Each semester, the IETF awards four $1,000 college scholarships to students who have essential tremor through its Catherine S. Rice Scholarship Fund. As part of the application process, students are asked to write an essay on the topic, “how essential tremor has affected my life.” The following essay is from one of our fall 2020 scholarship recipients.
By Madison Young,
Arkansas Tech University
“Different not less” may be my favorite new quote from a movie. I recently had to write a paper for one of my undergraduate classes. The paper is for a class where we study disabilities and the lifespan. The class is designed for my major, rehabilitation science. I needed to choose a disability, then study and summarize findings on how it progressed, changed, and affected the life of a person on all levels. I decided to choose autism. A neighbor who is a physical therapist recommended several books and a movie called Temple Grandin. The movie was amazing.
I have essential tremor (ET) and while I am in no way comparing it to autism, so many things about Temple’s life touched me. She never let her disability define her. She never let people tell her she could not do certain things because of her disability. There is a point in the movie where she was speaking about how her family has always encouraged her to be all she can be. My family has done the same for me. When she said “I am different, not less” I had a lump in my throat. Those are words I can live by.
There are tasks that are harder than they should be because of my tremors but that will not stop me from trying and doing all I want. I realize I shouldn’t even try to paint my nails and that buttering toast looks a little weird when I do it. But give me four more years and everyone will be calling me Dr. Young, so I don’t get caught up in the things I can’t do well.
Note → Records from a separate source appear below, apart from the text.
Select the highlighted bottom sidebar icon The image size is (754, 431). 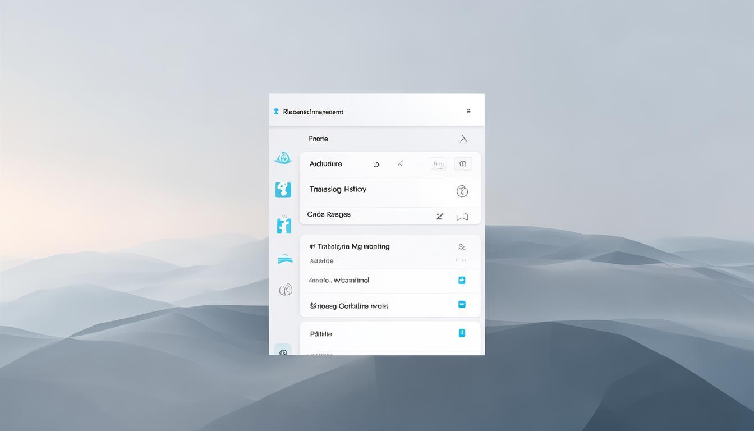(x=283, y=351)
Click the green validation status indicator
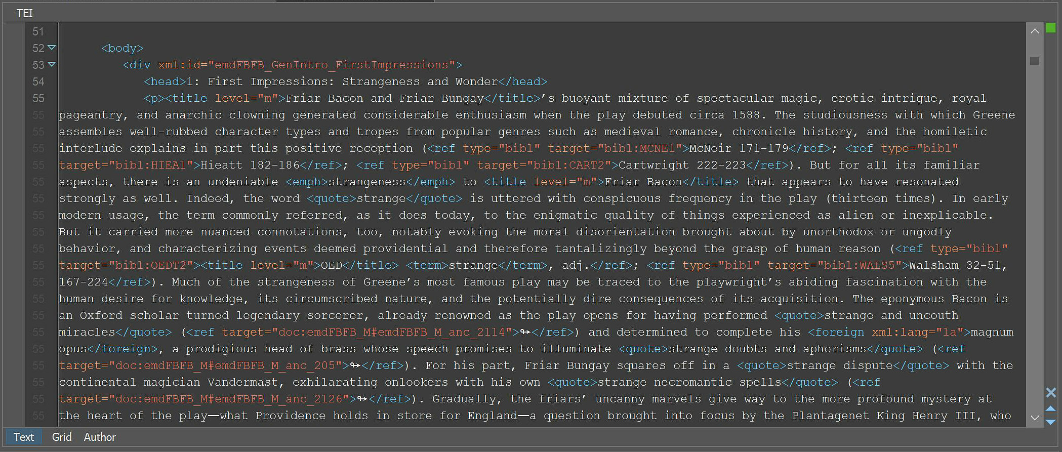Viewport: 1062px width, 452px height. point(1051,28)
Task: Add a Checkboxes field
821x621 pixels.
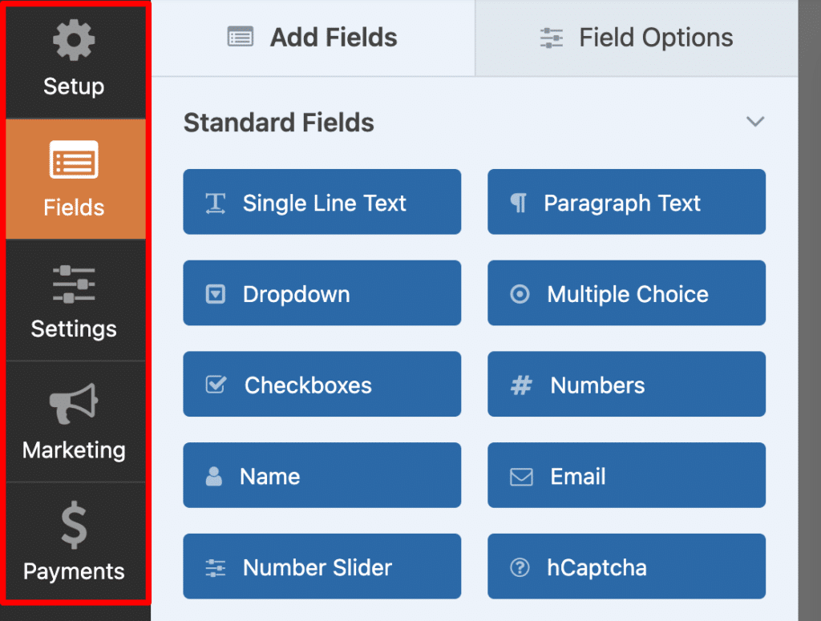Action: click(x=322, y=385)
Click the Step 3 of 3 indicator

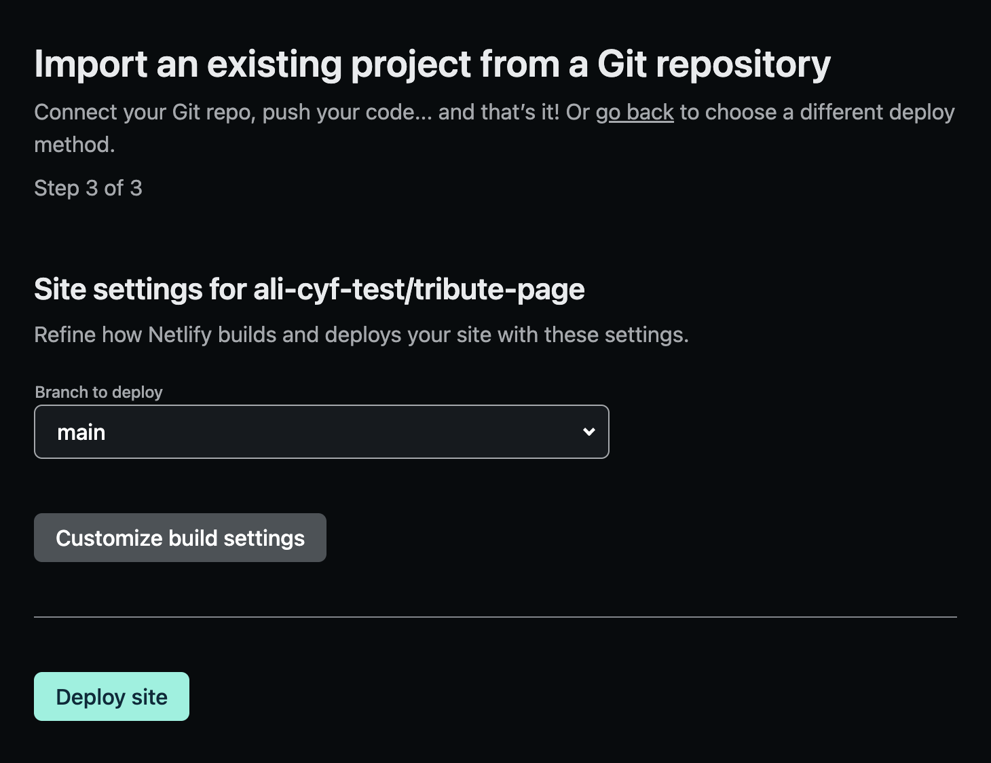[88, 188]
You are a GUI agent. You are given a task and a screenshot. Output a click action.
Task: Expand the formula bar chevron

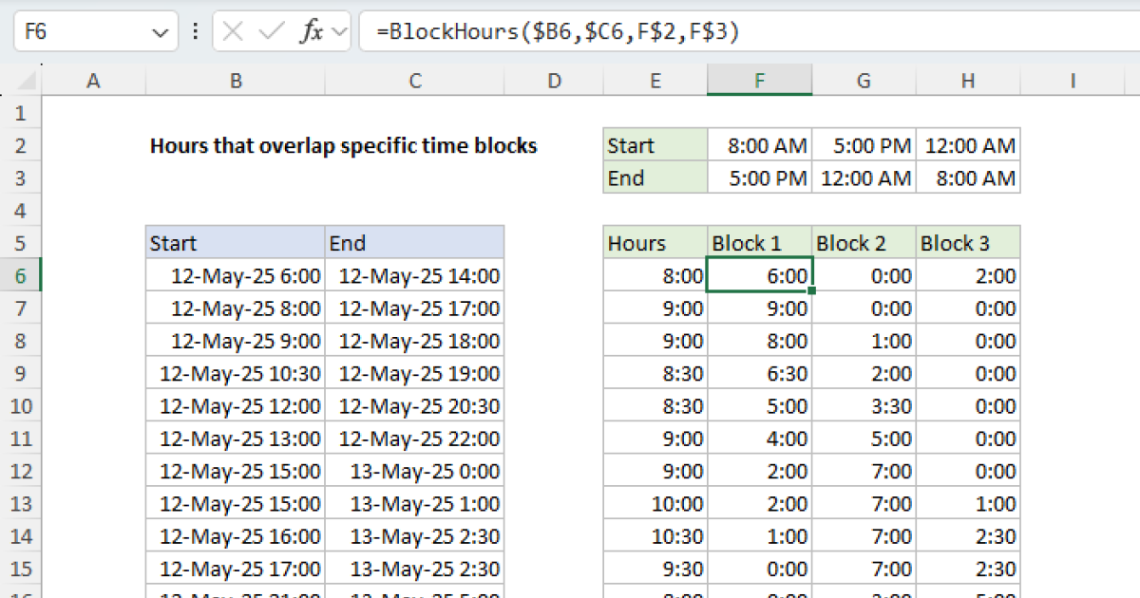[339, 29]
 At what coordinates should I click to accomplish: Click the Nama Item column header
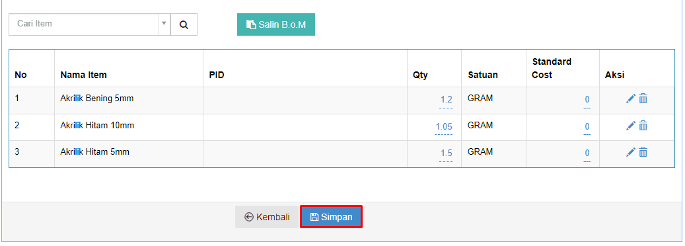point(83,75)
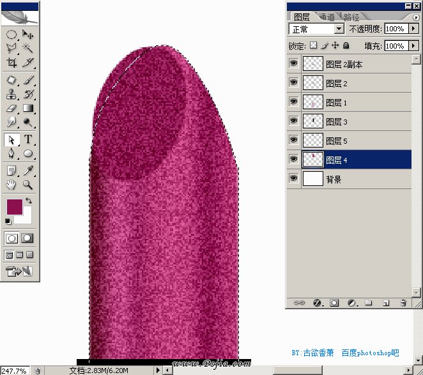The height and width of the screenshot is (375, 423).
Task: Select the Magic Wand tool
Action: 28,48
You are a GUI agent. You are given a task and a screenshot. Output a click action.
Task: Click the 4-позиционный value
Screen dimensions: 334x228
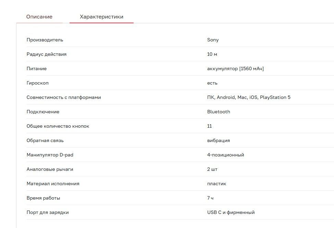[x=225, y=155]
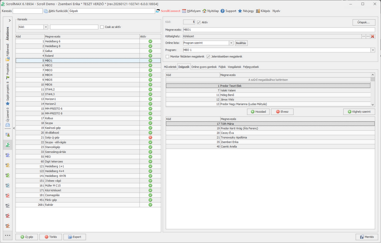Enable Monitor felületen megjelenik
Viewport: 381px width, 243px height.
point(167,57)
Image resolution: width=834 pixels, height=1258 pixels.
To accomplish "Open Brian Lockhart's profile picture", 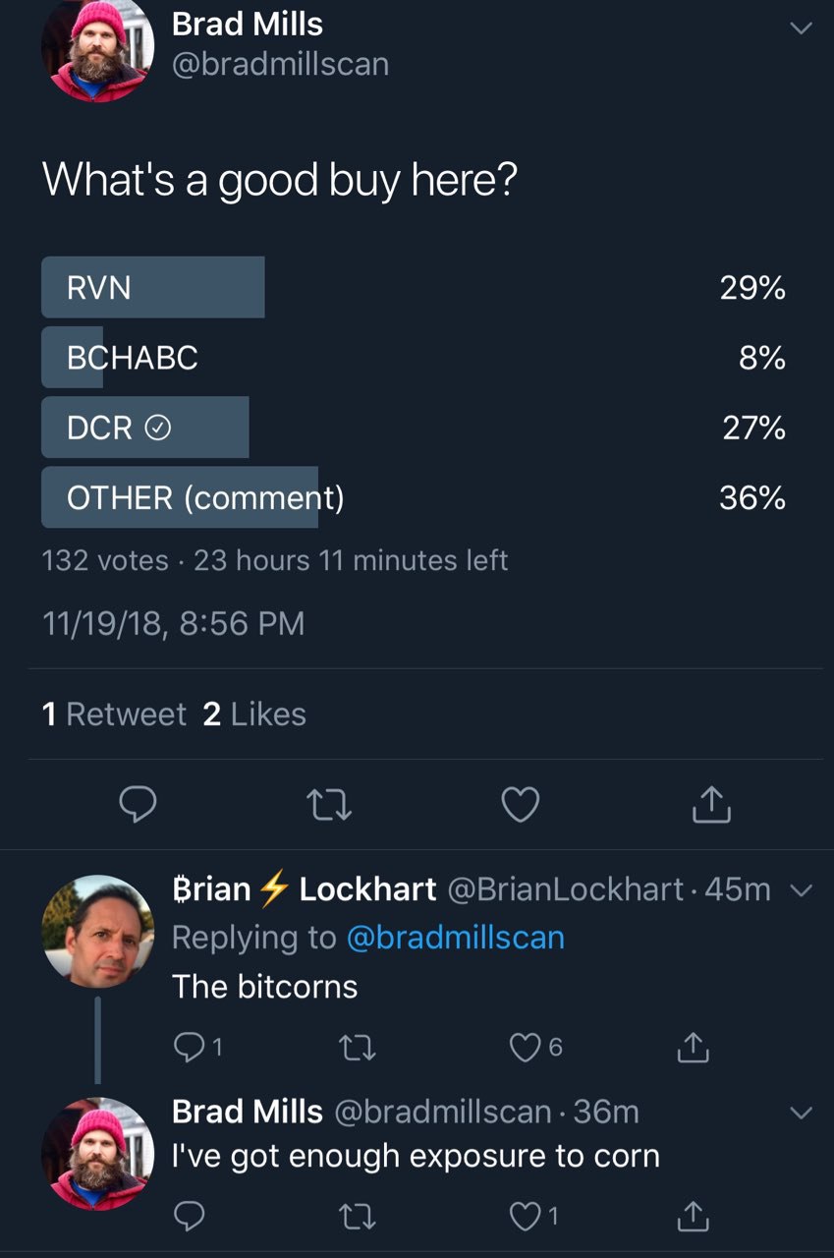I will [x=98, y=931].
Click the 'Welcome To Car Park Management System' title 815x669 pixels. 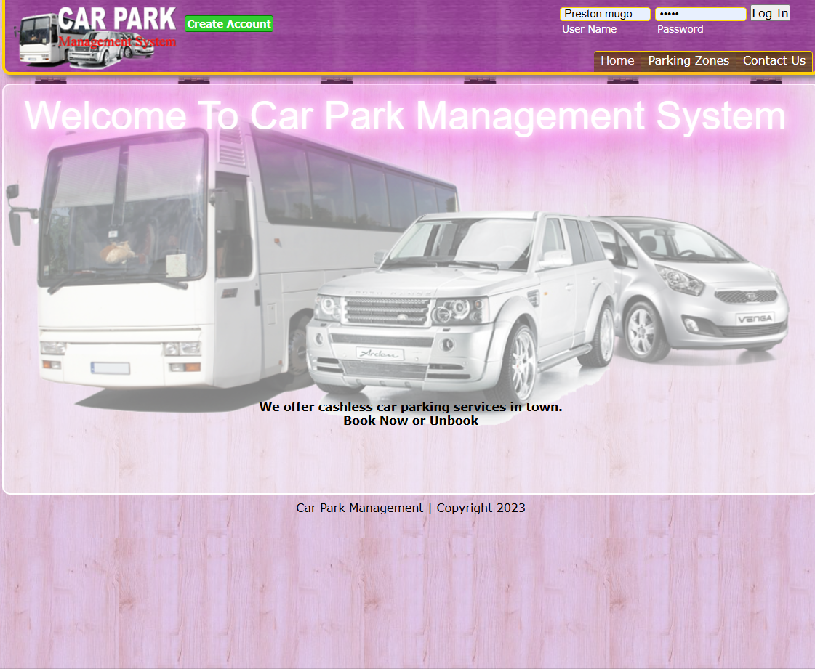point(404,115)
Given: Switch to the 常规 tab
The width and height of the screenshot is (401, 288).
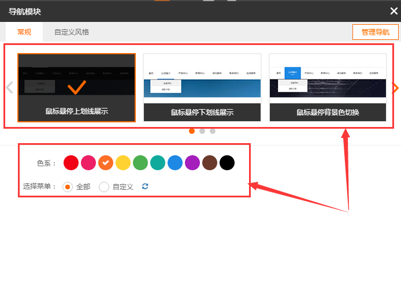Looking at the screenshot, I should [24, 32].
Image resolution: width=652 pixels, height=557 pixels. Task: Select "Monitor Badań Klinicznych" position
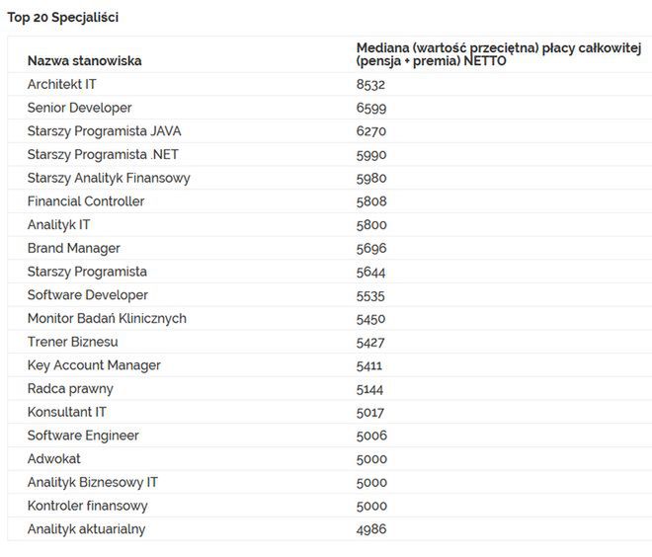pos(107,318)
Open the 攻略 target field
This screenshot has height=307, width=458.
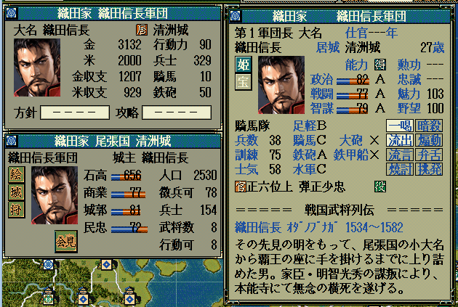tap(177, 112)
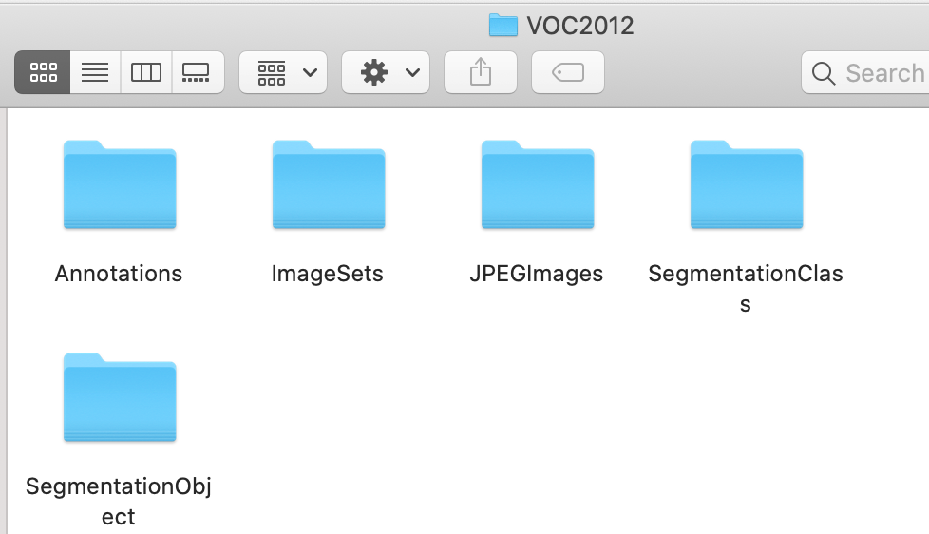Viewport: 929px width, 534px height.
Task: Switch to column view mode
Action: pyautogui.click(x=145, y=72)
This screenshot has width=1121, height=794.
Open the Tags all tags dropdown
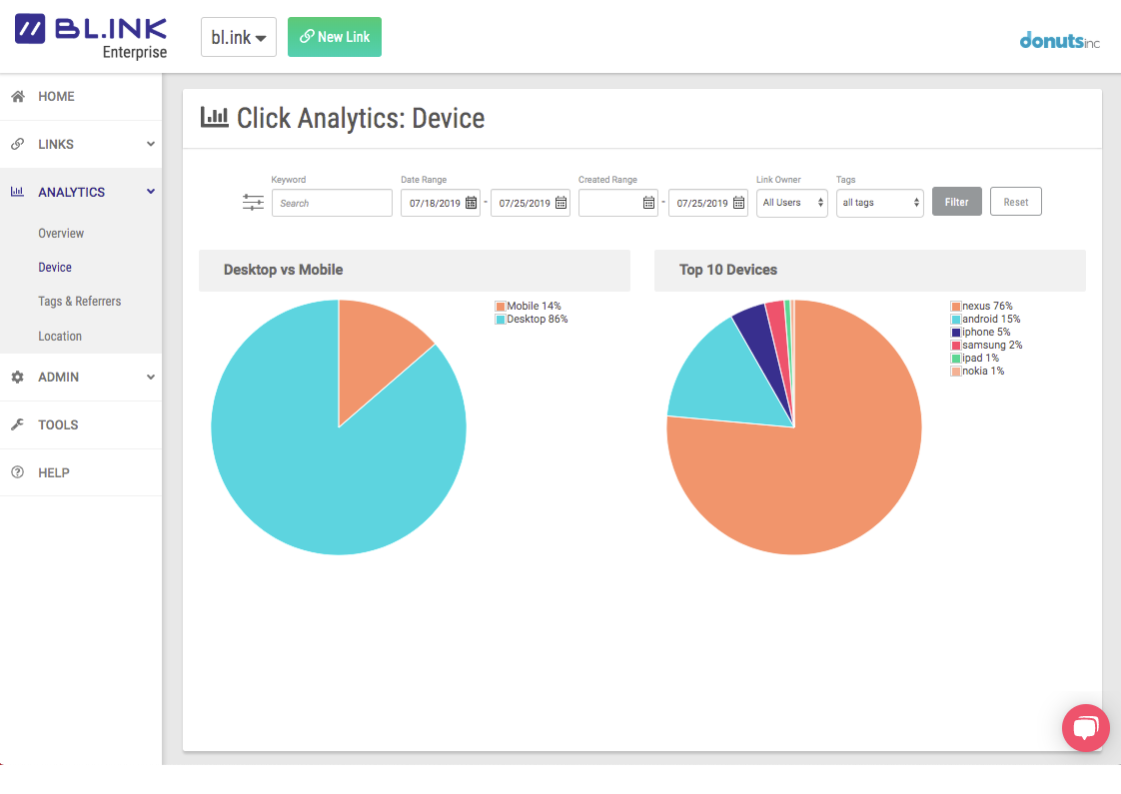tap(879, 203)
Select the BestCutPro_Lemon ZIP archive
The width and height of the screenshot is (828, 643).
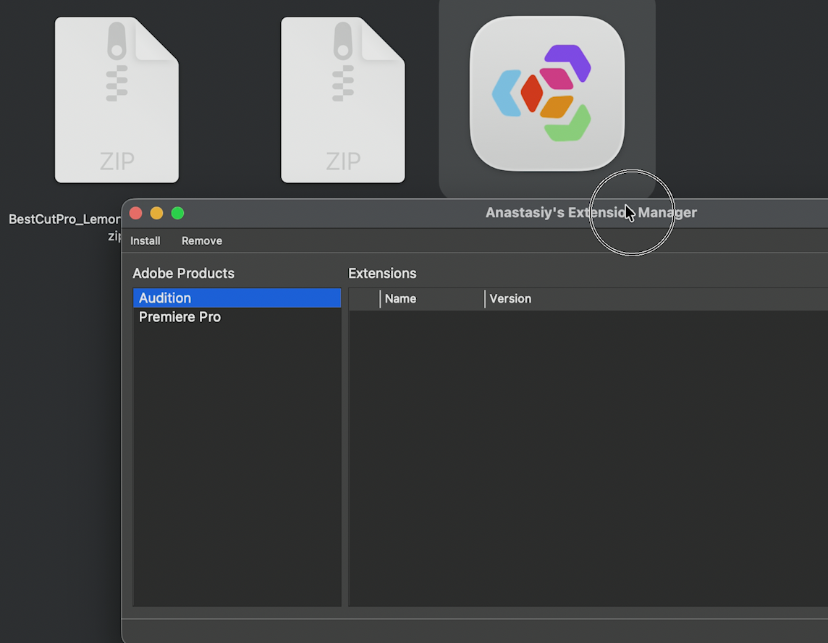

Next semester I will be starting my last semester of college and it will be an internship. I will work in a physical therapy clinic. While I am excited to be stepping into the next stage of life, I know there will be new faces and new people seeing the tremors that will certainly make themselves known. It is a bit uncomfortable when strangers do the polite look and look away and repeat, but I hope they are bold enough to ask about my tremors.
I honestly believe I can use this disability I have to reach others on a level that others will not be able to. Patients I will be seeing will be in pain, be uncomfortable and be self-conscious. I want to connect to those patients and help ease their minds.
I understand that treating a person is more than just helping them recover physically. There is an emotional, mental aspect of the injury or disability that sometimes gets overlooked. I want to help treat them completely. I believe my vulnerability will help break down the scars others might not ever see. I honestly believe that having ET gives me an advantage in the profession I am pursuing – doctor of physical therapy.